It’s Not What You Think: 7 Food Myths That Are Bloating You

Why is bloating so common in women over 40?

If you’ve been bloated for years and nothing has worked, you’re not alone, and you’re not imagining it. Bloating in midlife is rarely about one bad food. It’s usually about three overlapping forces: insulin spikes that drive water retention, cortisol that slows digestion, and estrogen fluctuations through perimenopause and menopause that change how your body holds onto fluid. None of these show up on a food sensitivity test. So most women spend years cutting out foods that were never the actual problem.

Does metabolism really slow down with age?

This is one of the most stubborn myths in midlife wellness. A major 2021 study published in Science by Pontzer and colleagues analyzed energy expenditure across more than 6,400 people in 29 countries and found that resting metabolism stays remarkably stable from your twenties into your sixties. What changes isn’t metabolism. It’s insulin sensitivity, muscle mass, and hormones. The right question isn’t “why is my metabolism slow.” It’s “what’s happening with my insulin.”

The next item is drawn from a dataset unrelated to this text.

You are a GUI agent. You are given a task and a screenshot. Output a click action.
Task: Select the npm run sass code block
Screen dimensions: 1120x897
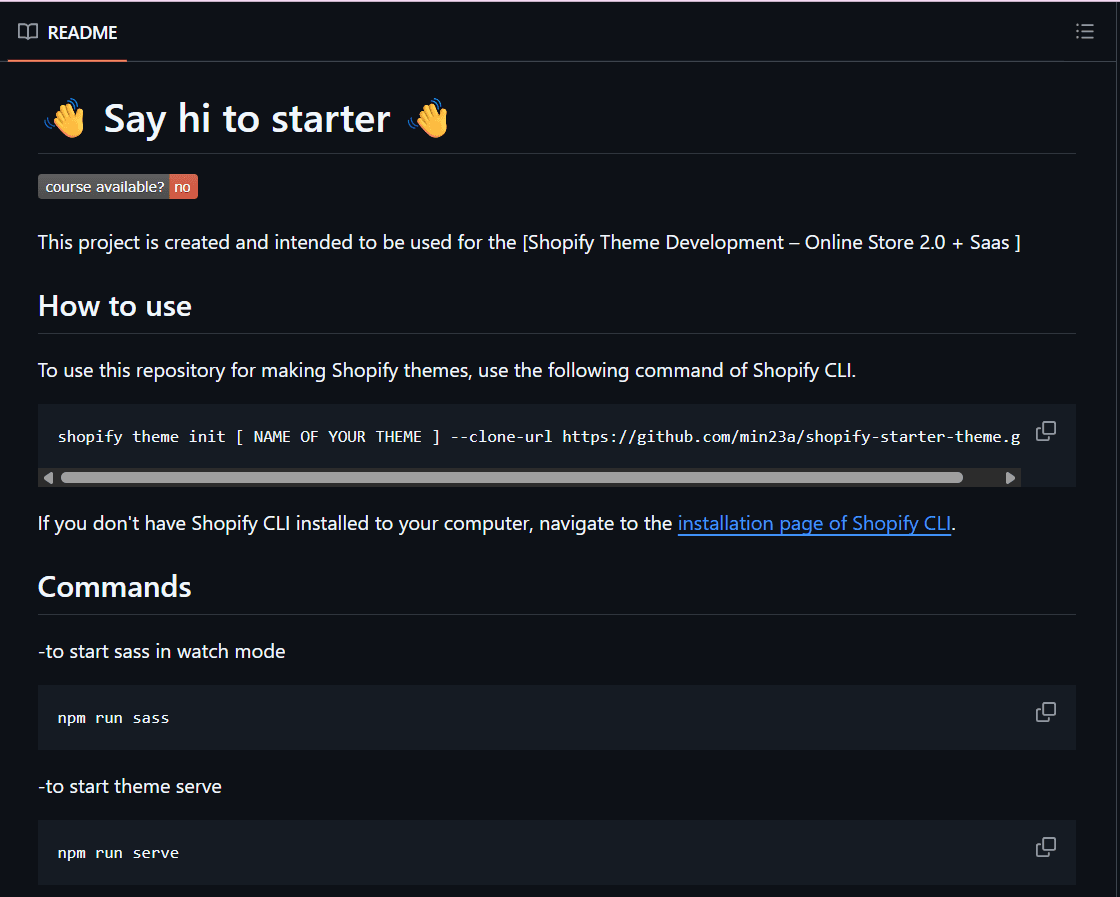[114, 716]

Are healthy fats really bloating you?

No — fat was never the special villain we were told it was. Calories still matter, but the foods that spike your insulin hardest are refined carbs and sugar, not fat. When women were told to cut fat in the 80s and 90s, they replaced it with fat-free yogurts, granola bars, and “heart-healthy” cereals loaded with sugar and refined starch. That’s what spiked their insulin. That’s what drove the weight gain. Add real fats back — olive oil, avocado, whole eggs, fatty fish, nuts — and the difference is profound.

Is oatmeal a bad breakfast?

Oatmeal isn’t bad food. It’s the wrong food for the metabolic reality of most midlife women. Continuous glucose monitor data shows oatmeal — especially with dried fruit, honey, or brown sugar — spikes blood sugar as hard as candy in many women. And as estrogen declines through perimenopause and menopause, the natural insulin protection you had earlier in life declines too. A 2021 review by De Paoli published in the American Journal of Pathology lays out exactly how this works. Try a protein-and-fat breakfast for a week and notice how you feel by 10am.

How does a blood sugar spike actually cause bloating?

This is the mechanism almost no one explains. When blood sugar shoots up after a smoothie or refined carb meal, your body floods with insulin. But high insulin signals your kidneys to retain sodium. And sodium holds onto water. So you get water retention — the puffiness, the uncomfortable middle, the bloat that shows up an hour after a “healthy” breakfast. It’s not your gut reacting to something you ate. It’s your kidneys responding to your insulin response.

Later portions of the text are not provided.